Running node repair.
To understand how repair works and the information described in this topic, please read the blog article Advanced repair techniques.
The nodetool repair command repairs inconsistencies across all of the replicas for a given range of data. Run repair in these situations:
- As a best practice, you should schedule repairs weekly.Note: If deletions never occur, you should still schedule regular repairs. Be aware that setting a column to null is a delete.
- During node recovery. For example, when bringing a node back into the cluster after a failure.
- On nodes containing data that is not read frequently.
- To update data on a node that has been down.
Guidelines for running routine node repair include:
- The hard requirement for routine repair frequency is the value of gc_grace_seconds. Run a repair operation at least once on each node within this time period. Following this important guideline ensures that deletes are properly handled in the cluster.
- Use caution when running routine node repair on more than one node at a time and schedule regular repair operations for low-usage hours.
- In systems that seldom delete or overwrite data, you can raise the value of gc_grace with minimal impact to disk space. This allows wider intervals for scheduling repair operations with the nodetool utility.

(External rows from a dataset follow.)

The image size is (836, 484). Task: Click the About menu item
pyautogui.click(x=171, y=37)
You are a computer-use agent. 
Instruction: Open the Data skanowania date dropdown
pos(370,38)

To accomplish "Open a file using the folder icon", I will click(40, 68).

Repair requires intensive disk I/O. This occurs because of the validation compaction used for building the Merkle tree. To mitigate heavy disk usage:
- Use the nodetool compaction throttling options (setcompactionthroughput and setcompactionthreshold).

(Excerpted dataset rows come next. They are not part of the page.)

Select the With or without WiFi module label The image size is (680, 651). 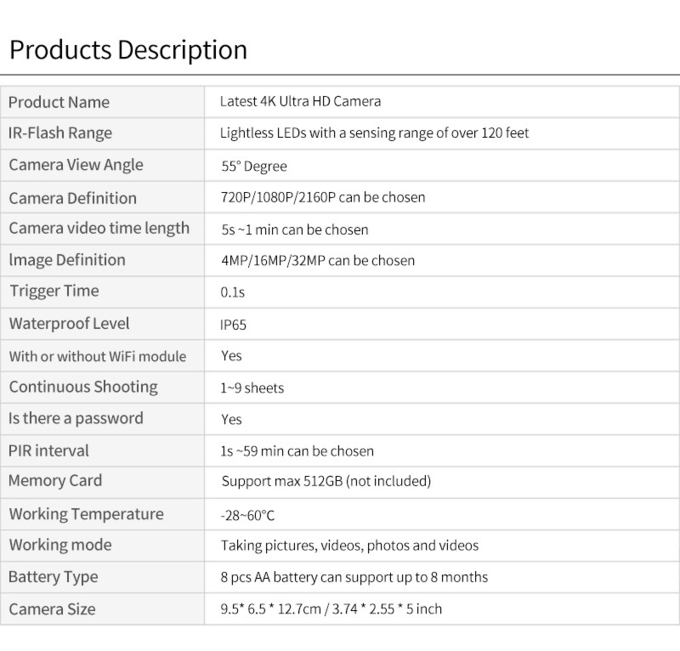[x=98, y=357]
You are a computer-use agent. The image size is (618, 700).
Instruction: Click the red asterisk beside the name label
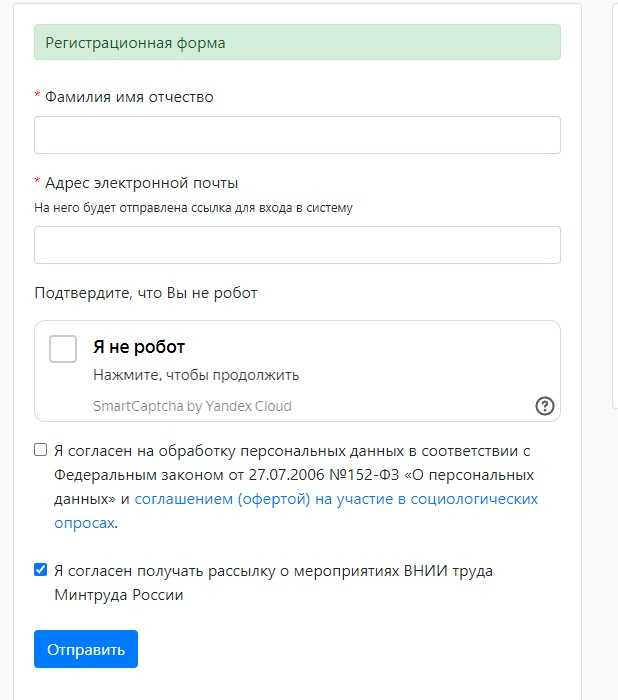(x=38, y=97)
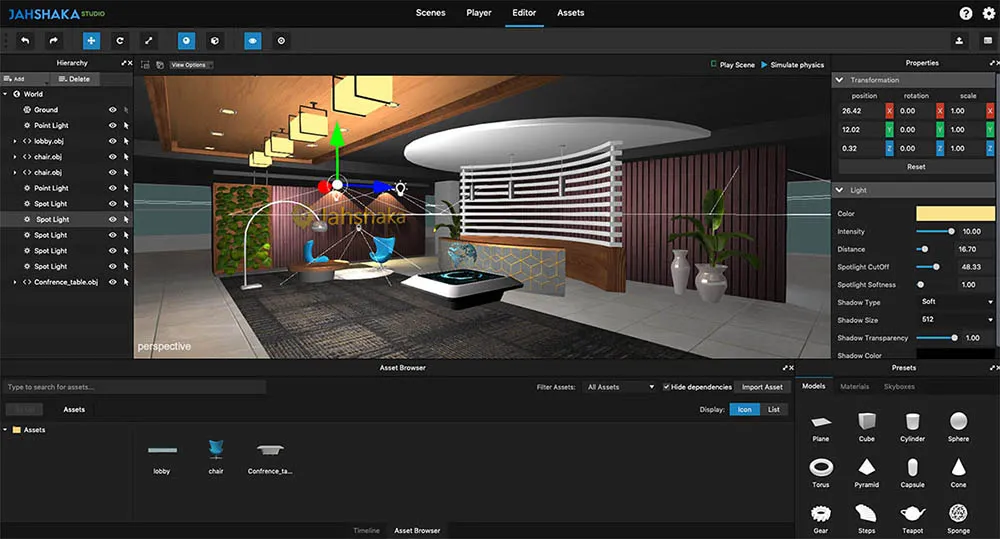Click the export upload icon in toolbar
Screen dimensions: 1000x539
point(959,41)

- Use nodetool repair-snapshot.
When this option is specified, the repair command takes a snapshot of each replica immediately and then sequentially repairs each replica from the snapshots. For example, if you have RF=3 and A, B and C represents three replicas, this command takes a snapshot of each replica immediately and then sequentially repairs each replica from the snapshots (A<->B, A<->C, B<->C) instead of repairing A, B, and C all at once. This allows the dynamic snitch to maintain performance for your application via the other replicas, because at least one replica in the snapshot is not undergoing repair.
Recall that snapshots are hardlinks to existing SSTables, immutable, and require almost no disk space. This means that for any given replica set, only one replica at a time performs the validation compaction. This allows the dynamic snitch to maintain performance for your application via the other replicas.Note: Using the nodetool repair -pr (–partitioner-range) option repairs only the primary range for that node, the other replicas for that range still have to perform the Merkle tree calculation, causing a validation compaction. Because all the replicas are compacting at the same time, all the nodes may be slow to respond for that portion of the data.

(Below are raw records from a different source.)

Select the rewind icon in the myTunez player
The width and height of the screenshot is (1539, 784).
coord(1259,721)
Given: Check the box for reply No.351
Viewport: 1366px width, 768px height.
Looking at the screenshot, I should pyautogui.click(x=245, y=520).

This happens because the Merkle trees don’t have infinite resolution and Cassandra makes a tradeoff between the size and space. Currently, Cassandra uses a fixed depth of 15 for the tree (32K leaf nodes). For a node containing a million partitions with one damaged partition, about 30 partitions are streamed, which is the number that fall into each of the leaves of the tree. Of course, the problem gets worse when more partitions exist per node, and results in a lot of disk space usage and needless compaction.
To mitigate overstreaming, you can use subrange repair. Subrange repair allows for repairing only a portion of the data belonging to the node. Because the Merkle tree precision is fixed, this effectively increases the overall precision.
To use subrange repair:
- Use the Java describe_splits call to ask for a split containing 32K partitions.
- Iterate throughout the entire range incrementally or in parallel. This completely eliminates the overstreaming behavior and wasted disk usage overhead.
- Pass the tokens you received for the split to the nodetool repair -st (–start-token) and -et (–end-token) options.
- Pass the -local (–in-local-dc) option to nodetool to repair only within the local data center. This reduces the cross data-center transfer load.